エ)鳥インフルエンザの発生による体験学習の対応について
 地鶏の育雛を行っていますが、当施設では鳥インフルエンザの発生はありません。しかし万が一を考え、鶏舎は外来者の立ち入りは禁止としています。生みたての卵採りや生まれたてのひよことの触れあいは、体験学習のメニューとして人気がありましたが、事故防止の観点から鶏とのふれあい体験は休止しています。

(7)受け入れに関して特に留意(注意)していること

ア)班編成について
 体験学習を効率的に行うためと安全確保のため、1班5〜30名の班編成をお願いしています。班によりスタート時のメニューは変ることになりますが、順次交代して体験していきます。

イ)動物との接し方について
 動物との接し方は、家族同様にやさしく接してくださいと説明し、人間以上に繊細な神経の持ち主で、急に大声を出したり、走ったりして動物を驚かすことがないようにと注意しています。

ウ)体験学習の順番について
 搾乳体験などは、順番に各人に体験してもらうが、後ろへ回る自信のなさそうな生徒から体験してもらうように意識しています。元気の良い子、積極的にやりたい子はどんどん挑戦しますが、自信喪失ぎみの自閉的な生徒を優先し、自信をつけさせるように努力しています。このような子が最初に乳搾りに成功すると見違えるように積極的になってくれます。

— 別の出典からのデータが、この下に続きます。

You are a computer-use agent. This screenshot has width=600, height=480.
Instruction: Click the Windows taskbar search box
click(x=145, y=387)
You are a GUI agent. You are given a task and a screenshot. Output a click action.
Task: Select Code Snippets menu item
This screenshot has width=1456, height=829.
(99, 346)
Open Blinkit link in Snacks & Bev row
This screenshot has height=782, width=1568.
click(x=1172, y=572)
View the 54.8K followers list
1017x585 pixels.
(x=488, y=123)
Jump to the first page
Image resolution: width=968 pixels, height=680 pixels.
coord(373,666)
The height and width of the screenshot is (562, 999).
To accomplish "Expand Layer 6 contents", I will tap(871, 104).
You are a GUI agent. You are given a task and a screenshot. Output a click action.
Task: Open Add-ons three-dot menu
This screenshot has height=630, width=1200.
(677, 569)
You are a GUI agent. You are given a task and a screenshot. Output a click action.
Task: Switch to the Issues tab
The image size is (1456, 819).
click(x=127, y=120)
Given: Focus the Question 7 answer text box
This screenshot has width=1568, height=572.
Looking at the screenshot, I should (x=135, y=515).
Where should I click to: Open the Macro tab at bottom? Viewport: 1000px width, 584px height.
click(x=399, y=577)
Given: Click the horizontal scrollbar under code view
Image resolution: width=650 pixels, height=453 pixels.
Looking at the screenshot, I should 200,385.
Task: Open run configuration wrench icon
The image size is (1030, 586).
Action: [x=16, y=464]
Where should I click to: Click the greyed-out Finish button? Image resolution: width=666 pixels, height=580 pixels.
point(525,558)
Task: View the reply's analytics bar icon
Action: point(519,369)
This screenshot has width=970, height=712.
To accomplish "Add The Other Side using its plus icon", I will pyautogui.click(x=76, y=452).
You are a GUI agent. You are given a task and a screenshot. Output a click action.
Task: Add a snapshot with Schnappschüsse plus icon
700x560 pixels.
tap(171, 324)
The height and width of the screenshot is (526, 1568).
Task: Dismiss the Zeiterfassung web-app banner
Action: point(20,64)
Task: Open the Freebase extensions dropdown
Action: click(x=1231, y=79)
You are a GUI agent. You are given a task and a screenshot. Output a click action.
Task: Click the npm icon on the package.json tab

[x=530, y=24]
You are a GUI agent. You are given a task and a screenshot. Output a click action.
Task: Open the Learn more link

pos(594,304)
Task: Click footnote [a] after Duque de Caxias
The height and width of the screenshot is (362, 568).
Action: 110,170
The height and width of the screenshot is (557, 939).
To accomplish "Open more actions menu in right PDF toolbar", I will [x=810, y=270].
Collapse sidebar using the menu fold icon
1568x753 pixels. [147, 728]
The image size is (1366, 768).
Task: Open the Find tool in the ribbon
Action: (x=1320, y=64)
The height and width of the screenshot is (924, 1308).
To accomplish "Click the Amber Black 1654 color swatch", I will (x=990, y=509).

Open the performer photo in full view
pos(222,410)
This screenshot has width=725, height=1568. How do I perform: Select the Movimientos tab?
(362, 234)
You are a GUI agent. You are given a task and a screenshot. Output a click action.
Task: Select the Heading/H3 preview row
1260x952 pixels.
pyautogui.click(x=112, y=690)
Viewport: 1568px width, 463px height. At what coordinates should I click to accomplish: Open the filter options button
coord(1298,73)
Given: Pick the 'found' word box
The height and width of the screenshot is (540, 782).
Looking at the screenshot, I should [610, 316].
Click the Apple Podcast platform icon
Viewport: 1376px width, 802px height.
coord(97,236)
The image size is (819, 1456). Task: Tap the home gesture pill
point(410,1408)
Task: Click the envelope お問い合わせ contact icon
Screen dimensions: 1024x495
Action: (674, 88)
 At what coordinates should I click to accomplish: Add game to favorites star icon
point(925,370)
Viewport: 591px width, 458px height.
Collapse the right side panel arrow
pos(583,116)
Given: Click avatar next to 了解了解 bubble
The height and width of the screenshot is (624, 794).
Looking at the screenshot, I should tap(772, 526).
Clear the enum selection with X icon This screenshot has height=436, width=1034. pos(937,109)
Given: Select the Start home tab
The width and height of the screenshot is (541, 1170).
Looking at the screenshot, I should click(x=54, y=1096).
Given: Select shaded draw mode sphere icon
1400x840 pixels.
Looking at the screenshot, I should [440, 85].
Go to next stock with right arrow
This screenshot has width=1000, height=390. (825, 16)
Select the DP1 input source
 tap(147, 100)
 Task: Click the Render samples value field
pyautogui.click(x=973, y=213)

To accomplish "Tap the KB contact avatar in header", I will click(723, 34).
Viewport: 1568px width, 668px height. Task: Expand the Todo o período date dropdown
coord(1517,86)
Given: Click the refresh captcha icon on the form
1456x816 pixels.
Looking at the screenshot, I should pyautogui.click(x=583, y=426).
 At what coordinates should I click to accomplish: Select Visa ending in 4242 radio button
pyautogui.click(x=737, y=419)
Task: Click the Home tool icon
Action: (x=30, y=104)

後ろへ回る自信のなさそうな子にも体験学習を通して何かを感じとってもらいたいと願っています。

エ)サイレージの匂いについて
 サイレージは人間の食べる漬物と同じで、家畜の大好物であると説明します。すると、今まで鼻をつまんでいた子が積極的にエサやりをやってくれます。

オ)質問事項について
 質問には丁寧にやさしく答えるように努力しています。過去の体験学習で、積極的に質問してくれたある生徒は、体験学習で学んだ成果をパネルとしてとりまとめたものが教室に掲示されました。学期末に作品が返されたらストックファームまでわざわざ届けてくれて、受け取った当方が感激したことがあります。子どもたちにとっては短時間の体験であっても、体験をとおして何かをつかんで帰ってもらいたいと、職員一同が同じ気持ちで子どもたちに接するように心掛けています。

カ)受け入れの対象地区について
 地元の加茂川町(現在は吉備中央町)を中心に、高梁市、倉敷市、津山市から、県外では大阪府、兵庫県、鳥取県智頭町、広島県尾道市等の小中学校を受け入れています。
 なお体験に集中してもらうため、受け入れは1日1校限定で予約制としていますが、希望する日が重なった山の学校(鳥取県智頭町)と海の学校(広島県尾道市)の先生同士が話しをつけ、同時に2校受け入れたこともあります。学校同士のトラブルを心配しましたが、先生も生徒も山の学校と海の学校の交流が出来、一味違った体験学習となったようなケースもあります。

(8)調査員の所見

 当ストックファームは、これまでは加茂川町営の育成牧場です。平成16年10月加茂川町は隣接する賀陽町と合併し、吉備中央町となりました。旧賀陽町もかつては町営の育成牧場を運営していましたが、廃止した経緯があるようです。一方、当育成牧場も育成部門は赤字とのことで、難しい経営を強いられているようです。
 このような中での体験学習の受け入れは、職員にとってはかなりの負担であると思われますが、子どもたちからの礼状(感想文)「初めての体験で不安があったが、やさしく説明してもらったので自信を持って体験できた。」「私たちが質問すると丁寧に答えてくださって、とてもうれしかったです。」等は職員の励みとなっています。また、このような社会貢献活動の中から、町営牧場としての存在意義をみいだしたいとしています」
 鳥インフルエンザウィルスのため鶏とのふれあい体験が出来ないのは残念です。ただ、子供たちにとって多くの体験が可能な施設であることは間違いありません。町関係者の理解を得て、今後ともぜひ継続していただけるようお願いします。また、費用・労力の問題はありますが、広大な敷地面積(総面積60ha、牧草地17ha)の一部を活用した景観作物の作付け等の景観整備も実現するよう願っています。